▶ **WHAT YOU WILL DO**:
Copy out each line below verbatim, skipping any picture.

[Collected data entries]
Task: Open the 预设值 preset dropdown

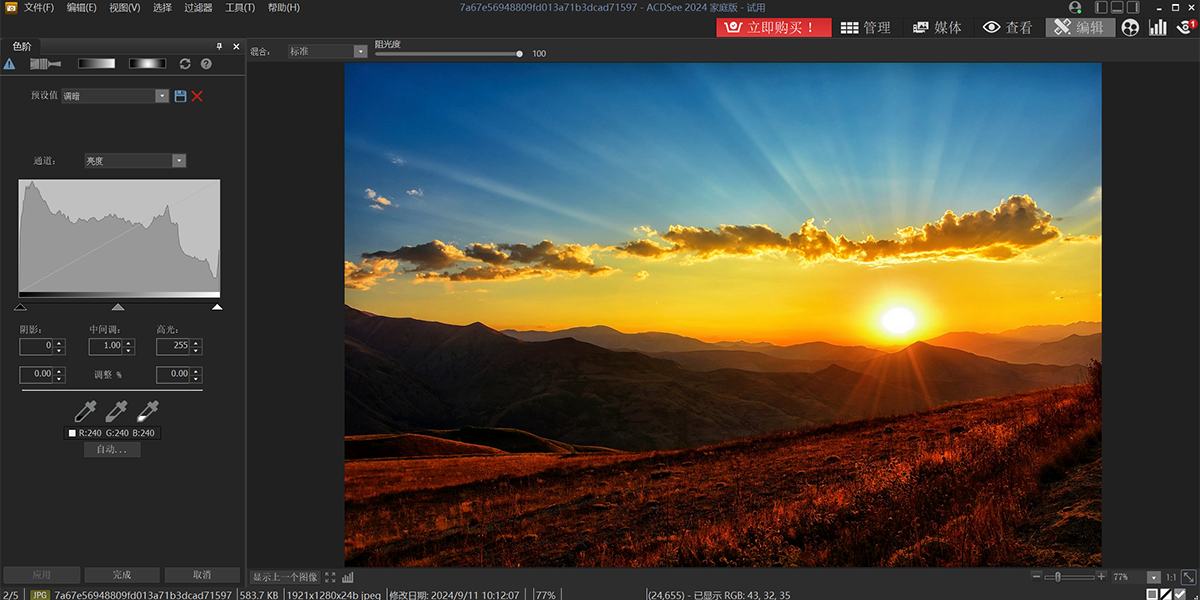Action: tap(115, 96)
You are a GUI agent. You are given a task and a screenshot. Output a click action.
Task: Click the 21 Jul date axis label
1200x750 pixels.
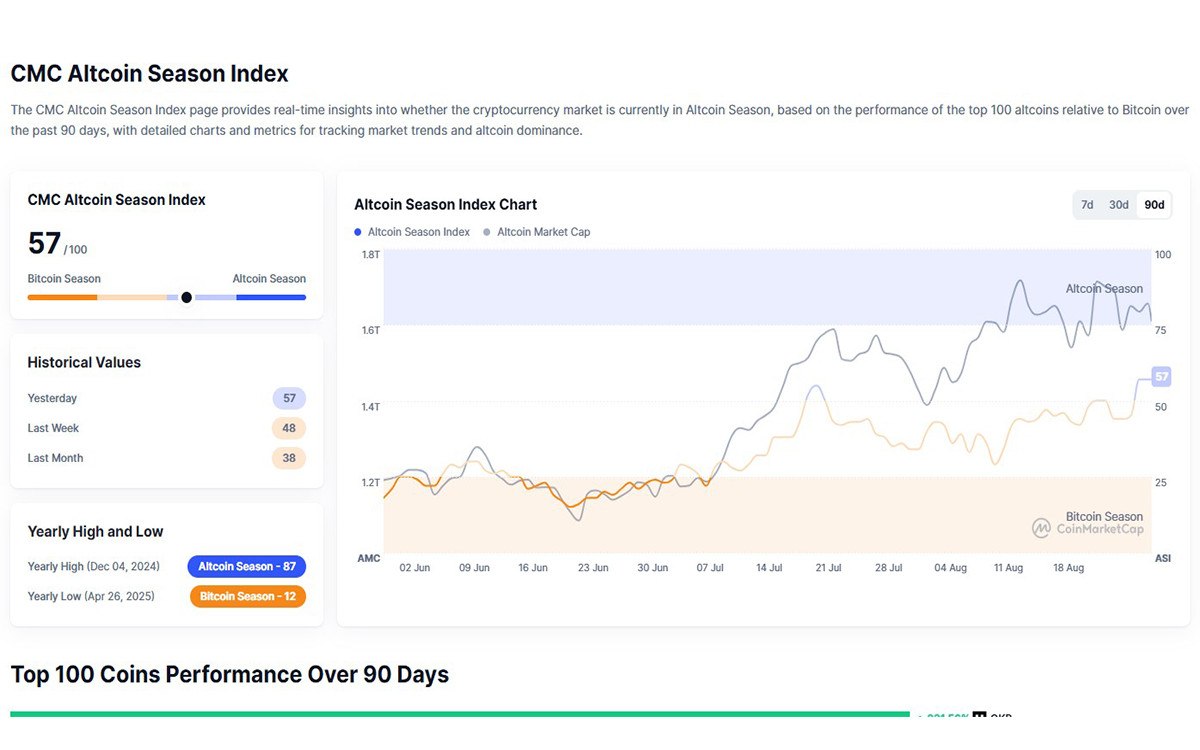point(827,568)
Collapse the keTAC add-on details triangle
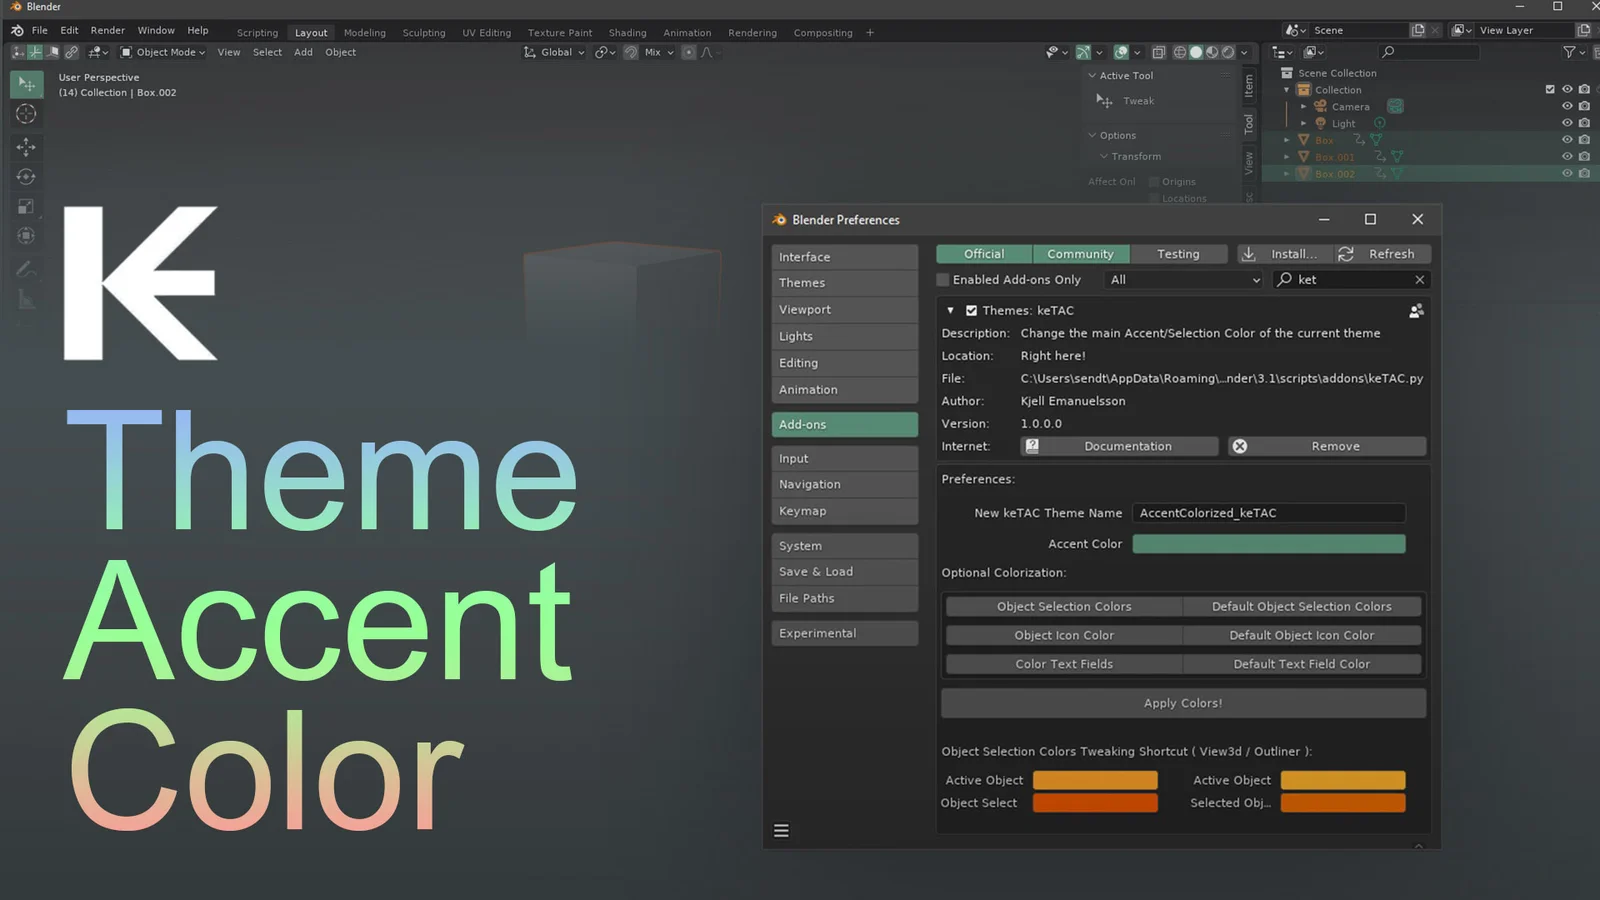Image resolution: width=1600 pixels, height=900 pixels. coord(950,310)
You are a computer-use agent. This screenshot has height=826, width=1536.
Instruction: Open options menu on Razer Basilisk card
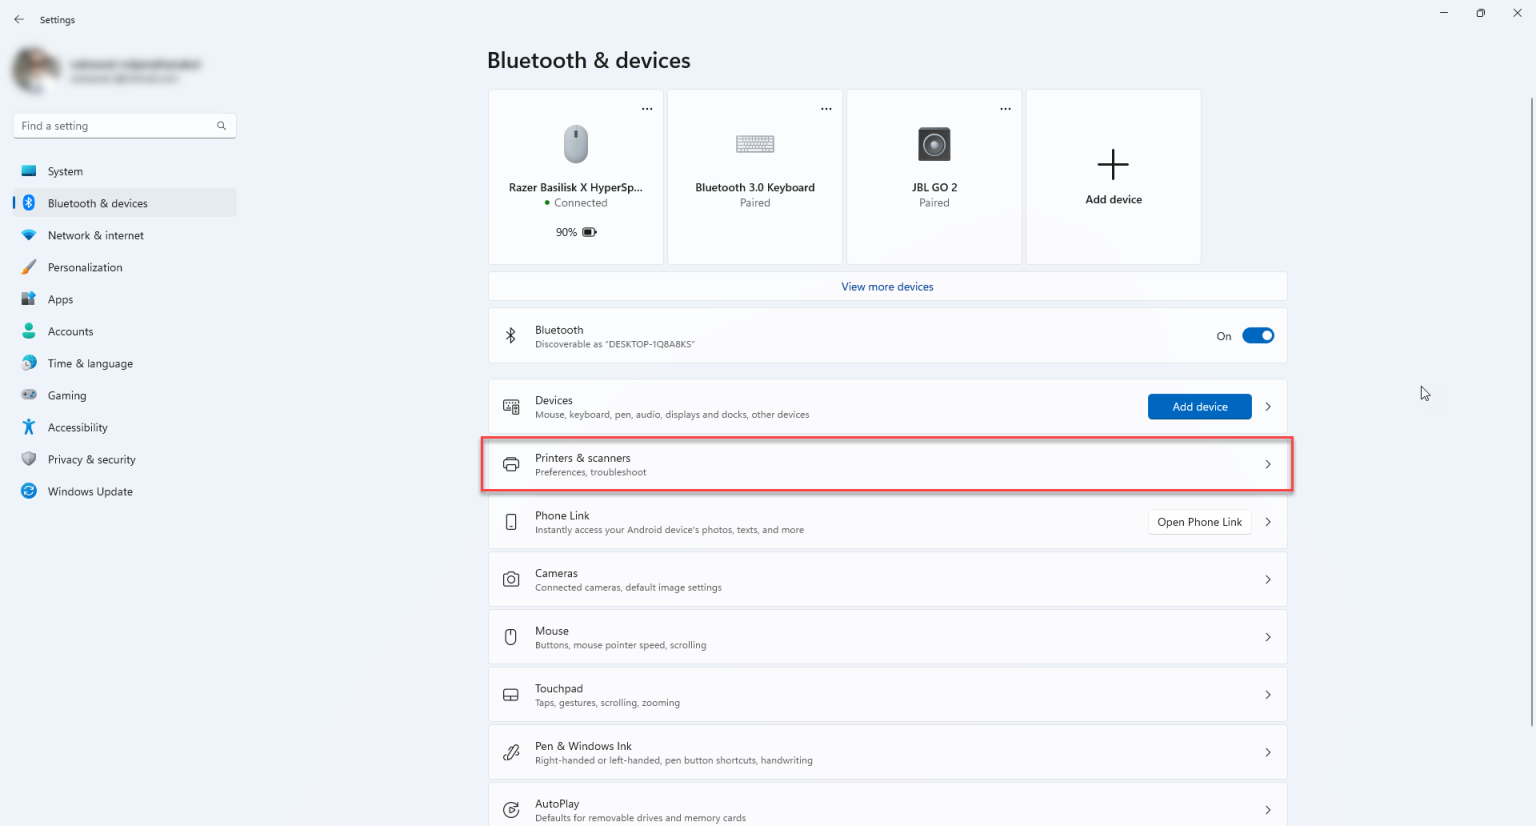[x=646, y=107]
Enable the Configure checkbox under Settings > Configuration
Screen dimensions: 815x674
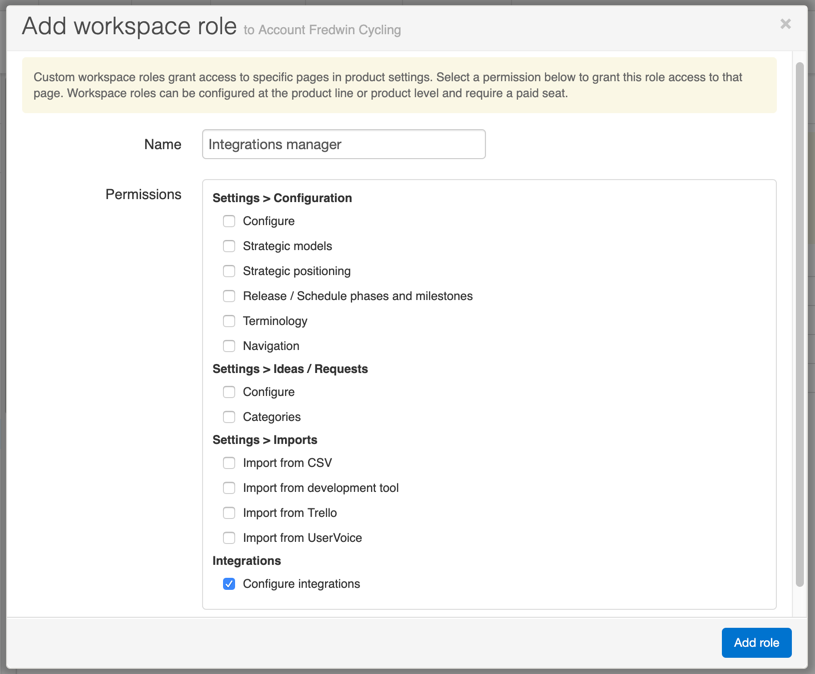229,221
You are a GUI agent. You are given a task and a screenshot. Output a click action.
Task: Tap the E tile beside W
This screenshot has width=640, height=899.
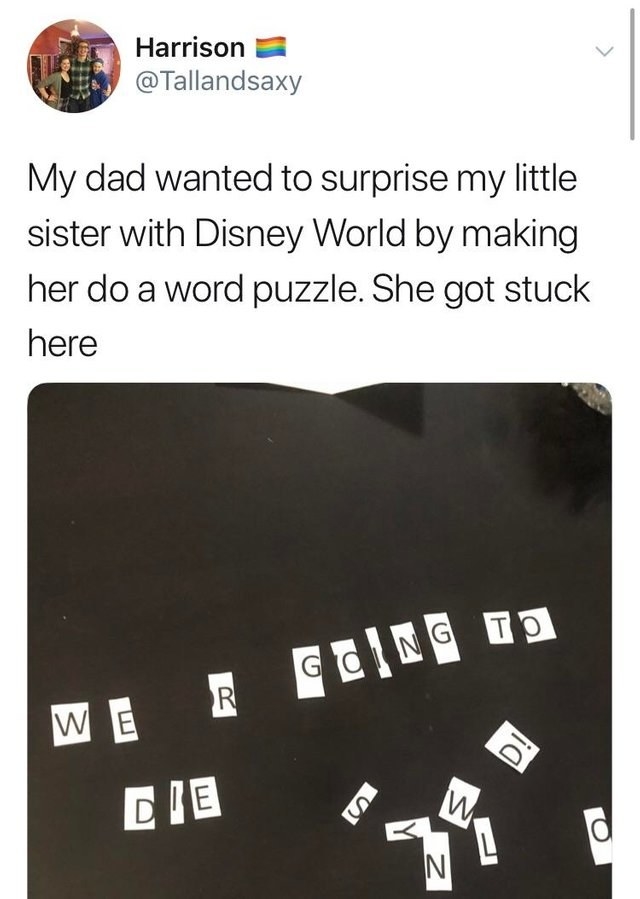click(126, 726)
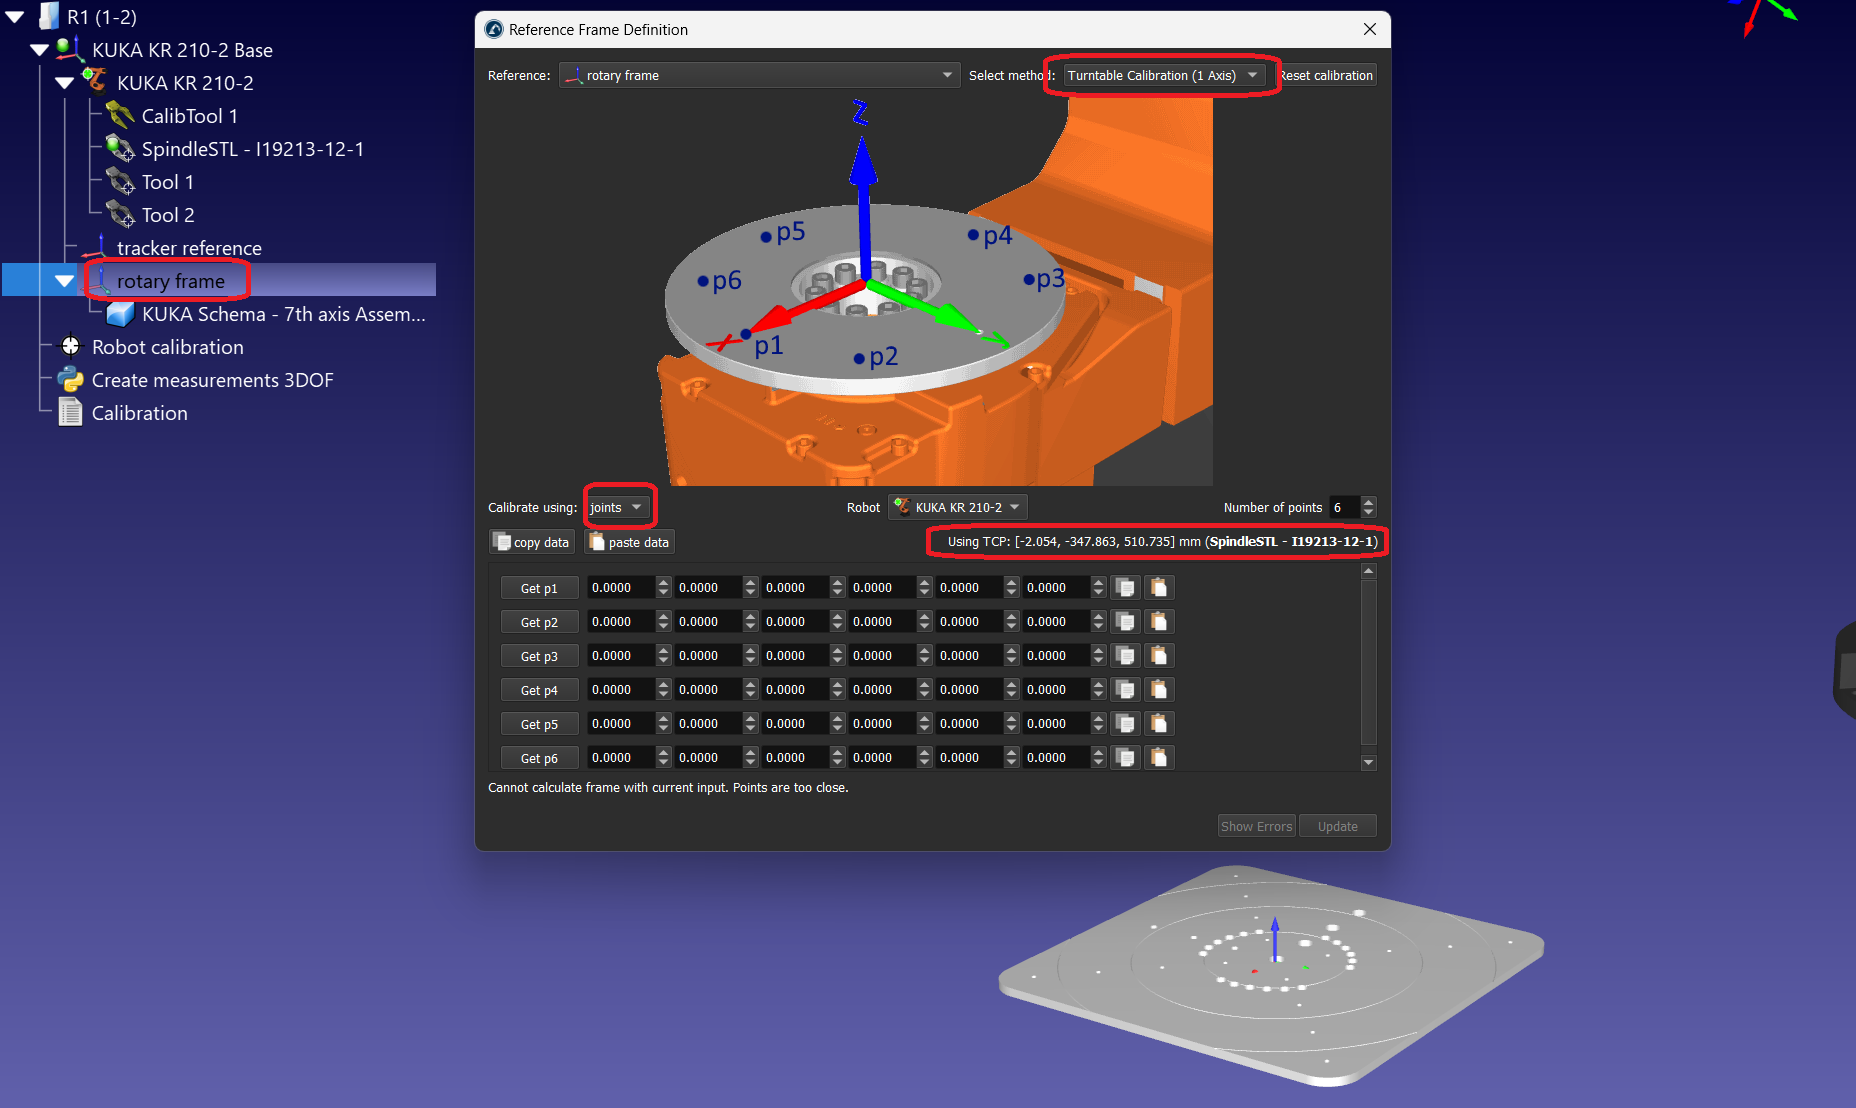Increase the Number of points stepper

click(x=1368, y=502)
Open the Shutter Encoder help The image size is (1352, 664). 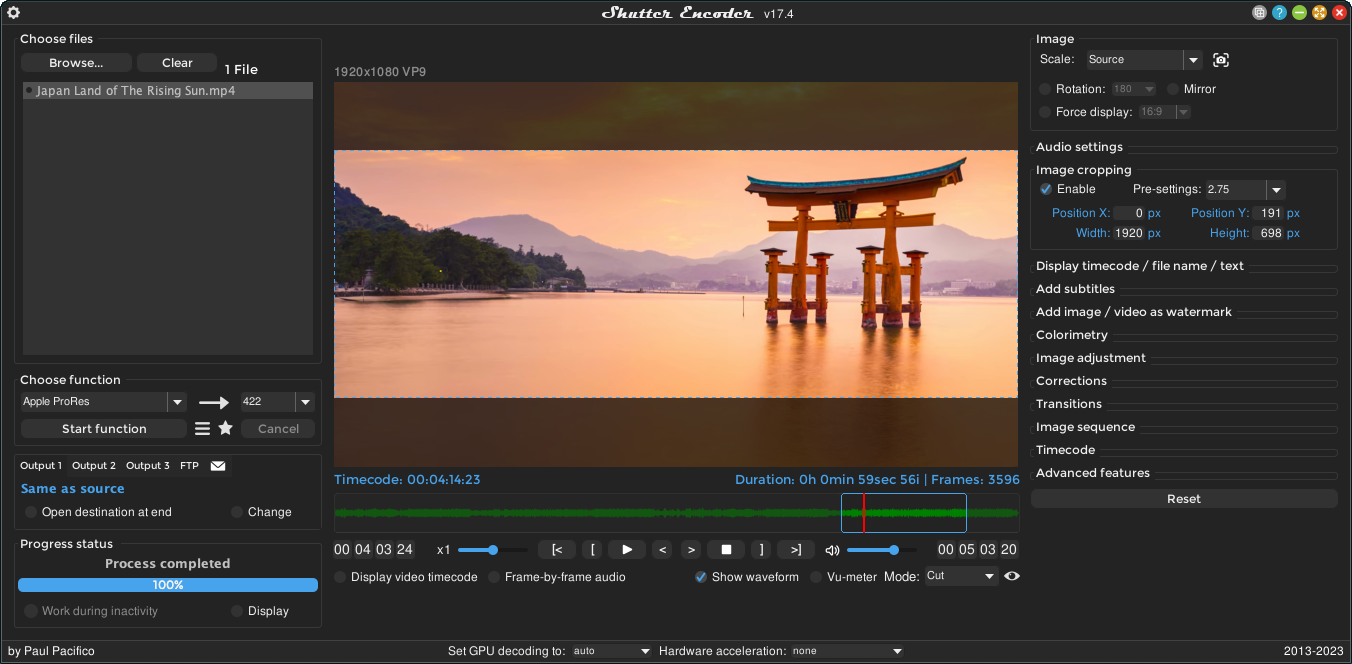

▶ **SOLUTION**:
Task: Open the 预设值 preset dropdown

Action: tap(115, 96)
You are a GUI agent. You are given a task and a screenshot. Output a click action.
Task: Click the 21 Jul date axis label
1200x750 pixels.
point(827,568)
Collapse the keTAC add-on details triangle
Image resolution: width=1600 pixels, height=900 pixels. coord(950,310)
You are a computer-use agent. This screenshot has height=826, width=1536.
Instruction: Open options menu on Razer Basilisk card
[x=646, y=107]
Enable the Configure checkbox under Settings > Configuration
Screen dimensions: 815x674
229,221
You are a GUI agent. You are given a task and a screenshot. Output a click action.
Task: Tap the E tile beside W
This screenshot has width=640, height=899.
click(126, 726)
Increase the Number of points stepper

click(x=1368, y=502)
Open the Shutter Encoder help The image size is (1352, 664). 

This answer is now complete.